== What needs to be done ==
Please rewrite everything from "Task: Click the partially" down to the end of the material, swapping "malachite" for "turquoise" and keeping the rest unchanged.
────────────────
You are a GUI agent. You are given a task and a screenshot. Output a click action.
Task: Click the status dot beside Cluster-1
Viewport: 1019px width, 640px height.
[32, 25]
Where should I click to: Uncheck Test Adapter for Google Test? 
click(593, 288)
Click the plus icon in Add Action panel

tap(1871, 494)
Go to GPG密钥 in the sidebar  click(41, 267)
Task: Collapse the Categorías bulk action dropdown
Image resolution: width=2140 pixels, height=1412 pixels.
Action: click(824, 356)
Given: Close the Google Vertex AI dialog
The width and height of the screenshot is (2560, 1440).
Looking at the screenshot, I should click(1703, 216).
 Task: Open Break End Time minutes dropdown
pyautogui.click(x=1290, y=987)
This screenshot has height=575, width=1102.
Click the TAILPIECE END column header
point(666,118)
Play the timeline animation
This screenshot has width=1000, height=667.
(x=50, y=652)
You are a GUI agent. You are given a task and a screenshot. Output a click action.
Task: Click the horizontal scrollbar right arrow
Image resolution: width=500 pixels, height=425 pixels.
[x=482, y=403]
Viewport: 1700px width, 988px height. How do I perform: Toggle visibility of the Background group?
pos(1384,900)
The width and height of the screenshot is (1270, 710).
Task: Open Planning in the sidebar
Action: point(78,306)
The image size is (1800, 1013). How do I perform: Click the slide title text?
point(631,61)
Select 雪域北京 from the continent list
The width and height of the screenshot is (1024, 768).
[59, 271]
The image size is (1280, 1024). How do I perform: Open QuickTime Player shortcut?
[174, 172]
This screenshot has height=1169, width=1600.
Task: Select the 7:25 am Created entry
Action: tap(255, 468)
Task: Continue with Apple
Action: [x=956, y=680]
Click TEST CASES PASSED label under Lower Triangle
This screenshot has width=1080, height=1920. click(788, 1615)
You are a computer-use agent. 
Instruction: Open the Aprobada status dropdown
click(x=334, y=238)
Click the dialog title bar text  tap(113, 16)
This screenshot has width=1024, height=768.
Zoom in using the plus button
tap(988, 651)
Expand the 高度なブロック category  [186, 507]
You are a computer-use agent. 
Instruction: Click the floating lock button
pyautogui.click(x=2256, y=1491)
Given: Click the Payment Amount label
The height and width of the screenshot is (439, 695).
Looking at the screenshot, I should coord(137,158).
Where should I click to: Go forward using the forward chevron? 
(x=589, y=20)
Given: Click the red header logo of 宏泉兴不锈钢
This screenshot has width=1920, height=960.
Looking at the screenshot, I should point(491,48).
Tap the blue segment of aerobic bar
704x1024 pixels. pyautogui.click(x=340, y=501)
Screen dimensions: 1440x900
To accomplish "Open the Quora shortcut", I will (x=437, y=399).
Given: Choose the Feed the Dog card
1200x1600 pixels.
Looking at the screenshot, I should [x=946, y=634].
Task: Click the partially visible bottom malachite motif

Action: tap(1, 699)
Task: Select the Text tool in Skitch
────────────────
== Response to the task ==
Task: Click the partially visible bottom turquoise motif

Action: tap(1, 699)
Task: Select the Text tool in Skitch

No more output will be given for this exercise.